**REQUIRED ACTION:** So that nothing is lost, restate each entry exactly as supplied.

Dataset entries
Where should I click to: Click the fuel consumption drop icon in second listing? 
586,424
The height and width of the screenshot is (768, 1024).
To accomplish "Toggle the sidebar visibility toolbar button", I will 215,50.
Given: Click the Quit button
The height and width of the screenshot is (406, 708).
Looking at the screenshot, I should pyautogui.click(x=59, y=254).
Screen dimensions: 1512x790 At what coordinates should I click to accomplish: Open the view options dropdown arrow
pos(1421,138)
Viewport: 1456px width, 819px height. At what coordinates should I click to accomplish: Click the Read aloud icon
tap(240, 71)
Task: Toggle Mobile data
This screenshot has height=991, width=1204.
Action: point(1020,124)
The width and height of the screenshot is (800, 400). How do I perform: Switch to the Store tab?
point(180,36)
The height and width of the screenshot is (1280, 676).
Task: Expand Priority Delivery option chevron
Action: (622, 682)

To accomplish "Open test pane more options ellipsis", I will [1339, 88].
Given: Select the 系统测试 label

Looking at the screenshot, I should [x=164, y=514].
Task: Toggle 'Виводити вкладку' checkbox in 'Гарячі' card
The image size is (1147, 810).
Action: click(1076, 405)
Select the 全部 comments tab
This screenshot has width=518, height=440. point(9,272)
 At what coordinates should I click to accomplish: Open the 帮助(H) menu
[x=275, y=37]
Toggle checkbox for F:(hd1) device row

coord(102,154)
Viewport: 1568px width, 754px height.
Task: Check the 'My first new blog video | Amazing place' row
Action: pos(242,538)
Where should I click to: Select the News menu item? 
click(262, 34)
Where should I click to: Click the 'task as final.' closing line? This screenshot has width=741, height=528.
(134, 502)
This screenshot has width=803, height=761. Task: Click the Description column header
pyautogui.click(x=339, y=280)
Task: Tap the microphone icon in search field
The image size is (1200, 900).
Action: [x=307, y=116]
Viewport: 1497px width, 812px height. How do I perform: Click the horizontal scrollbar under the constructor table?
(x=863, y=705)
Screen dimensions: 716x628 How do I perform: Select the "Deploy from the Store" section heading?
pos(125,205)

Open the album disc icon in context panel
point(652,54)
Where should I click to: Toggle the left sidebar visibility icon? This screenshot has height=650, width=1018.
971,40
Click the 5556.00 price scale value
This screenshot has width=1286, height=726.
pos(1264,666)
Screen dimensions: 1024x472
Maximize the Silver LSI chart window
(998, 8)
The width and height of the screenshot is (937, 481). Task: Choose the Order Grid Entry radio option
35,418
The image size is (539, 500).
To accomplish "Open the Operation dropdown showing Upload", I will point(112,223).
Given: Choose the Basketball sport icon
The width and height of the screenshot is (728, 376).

**RESULT OF THIS EXERCISE:**
Where should I click to: Click the fuel consumption drop icon in second listing? 
586,424
The height and width of the screenshot is (768, 1024).
To accomplish "Toggle the sidebar visibility toolbar button", I will 215,50.
Given: Click the Quit button
The height and width of the screenshot is (406, 708).
Looking at the screenshot, I should pyautogui.click(x=59, y=254).
Screen dimensions: 1512x790 At what coordinates should I click to accomplish: Open the view options dropdown arrow
pos(1421,138)
Viewport: 1456px width, 819px height. At what coordinates should I click to accomplish: Click the Read aloud icon
tap(240, 71)
Task: Toggle Mobile data
This screenshot has height=991, width=1204.
Action: point(1020,124)
The width and height of the screenshot is (800, 400). How do I perform: Switch to the Store tab?
point(180,36)
The height and width of the screenshot is (1280, 676).
Task: Expand Priority Delivery option chevron
Action: (622, 682)

To accomplish "Open test pane more options ellipsis", I will [1339, 88].
Given: Select the 系统测试 label

Looking at the screenshot, I should [x=164, y=514].
Task: Toggle 'Виводити вкладку' checkbox in 'Гарячі' card
The image size is (1147, 810).
Action: click(1076, 405)
Select the 全部 comments tab
This screenshot has width=518, height=440. point(9,272)
 At what coordinates should I click to accomplish: Open the 帮助(H) menu
[x=275, y=37]
Toggle checkbox for F:(hd1) device row

coord(102,154)
Viewport: 1568px width, 754px height.
Task: Check the 'My first new blog video | Amazing place' row
Action: pos(242,538)
Where should I click to: Select the News menu item? 
click(262, 34)
Where should I click to: Click the 'task as final.' closing line? This screenshot has width=741, height=528.
(134, 502)
This screenshot has width=803, height=761. Task: Click the Description column header
pyautogui.click(x=339, y=280)
Task: Tap the microphone icon in search field
The image size is (1200, 900).
Action: [x=307, y=116]
Viewport: 1497px width, 812px height. How do I perform: Click the horizontal scrollbar under the constructor table?
(x=863, y=705)
Screen dimensions: 716x628 How do I perform: Select the "Deploy from the Store" section heading?
pos(125,205)

Open the album disc icon in context panel
point(652,54)
Where should I click to: Toggle the left sidebar visibility icon? This screenshot has height=650, width=1018.
971,40
Click the 5556.00 price scale value
This screenshot has width=1286, height=726.
pos(1264,666)
Screen dimensions: 1024x472
Maximize the Silver LSI chart window
(998, 8)
The width and height of the screenshot is (937, 481). Task: Choose the Order Grid Entry radio option
35,418
The image size is (539, 500).
To accomplish "Open the Operation dropdown showing Upload", I will point(112,223).
Given: Choose the Basketball sport icon
The width and height of the screenshot is (728, 376).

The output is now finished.